We also need to add a statement to the top of our update function to make sure the game isn't running in the background while we're not on the play
screen.
game.update = function(dt) {
if(gameState === "start" || gameState === "end") {
return
}
...
}
Add the following code to the handleKeydown
function, so that our "start" and "end" states transition when pressing any key:
function handleKeydown(event) {
const key = event.key
// ADD THIS
if (gameState === "start") {
// reset the score for a new game!
score.player1 = 0
score.player2 = 0
gameState = "play"
}
// AND THIS
if (gameState === "end") {
gameState = "start"
}
if (key == 'ArrowUp') {
isDown.ArrowUp = true
}
if (key == 'ArrowDown') {
isDown.ArrowDown = true
}
}
Finally, add a check inside of game.update
to end the game when one player gets 5 points
game.update = funtion(dt) {
if (score.player1 == 5 || score.player2 == 5) {
gameState = "end"
}
}
# Conclusion
That's it! The game is in a state that we could call 'complete'. Of course, NO game is ever actually finished, is it?

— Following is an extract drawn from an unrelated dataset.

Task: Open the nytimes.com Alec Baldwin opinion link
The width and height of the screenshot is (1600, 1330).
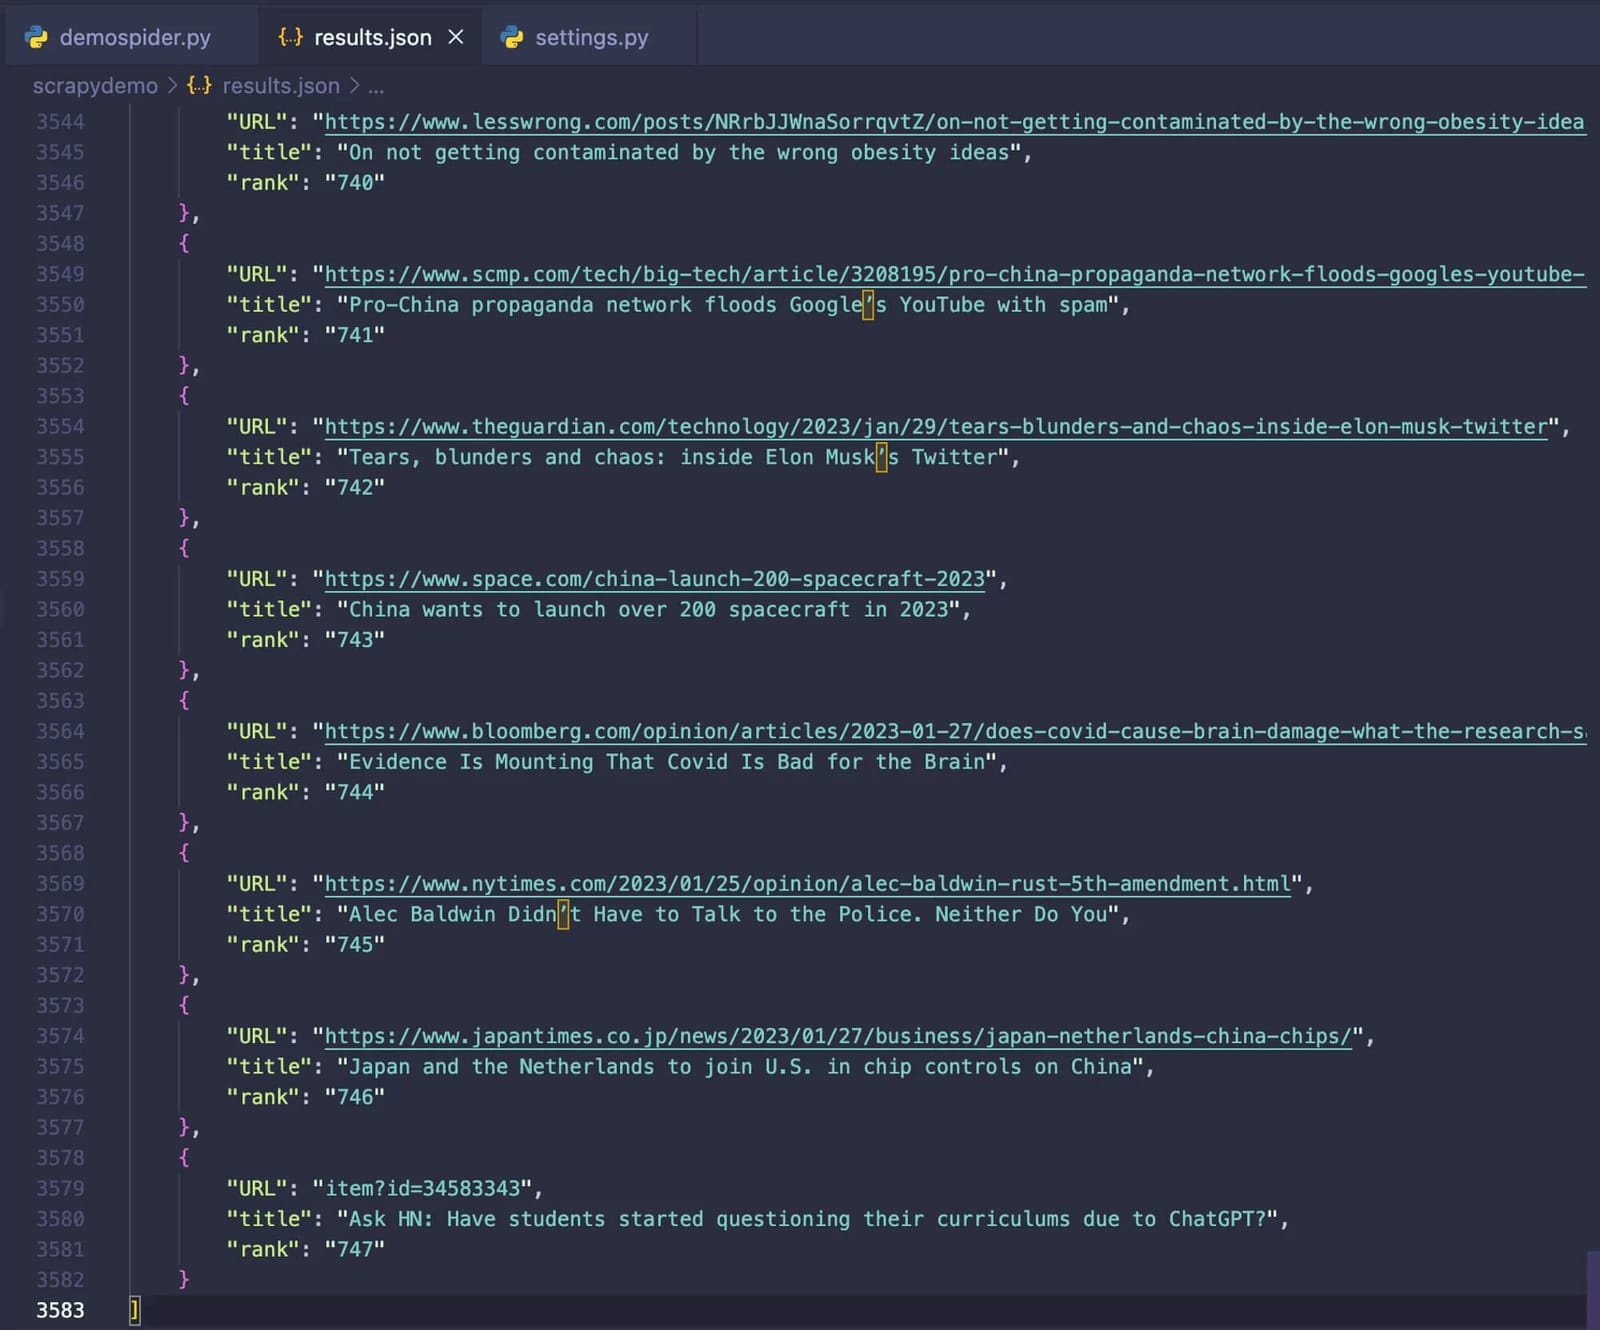Action: [x=807, y=883]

The code for our completed project can be found in this repo.
You can play that example HERE.
# What next?
There are several improvements you could make to this game. Consider the following:
- Display the winner on the 'end' screen.
- Make it work for two players or one player vs. computer.
- Make the ball speed up as the game progresses.
- Add 'powerups' like extra balls, or an extra-long paddle.
- Add a 'paused' state.
- Use pretty images instead of basic shapes.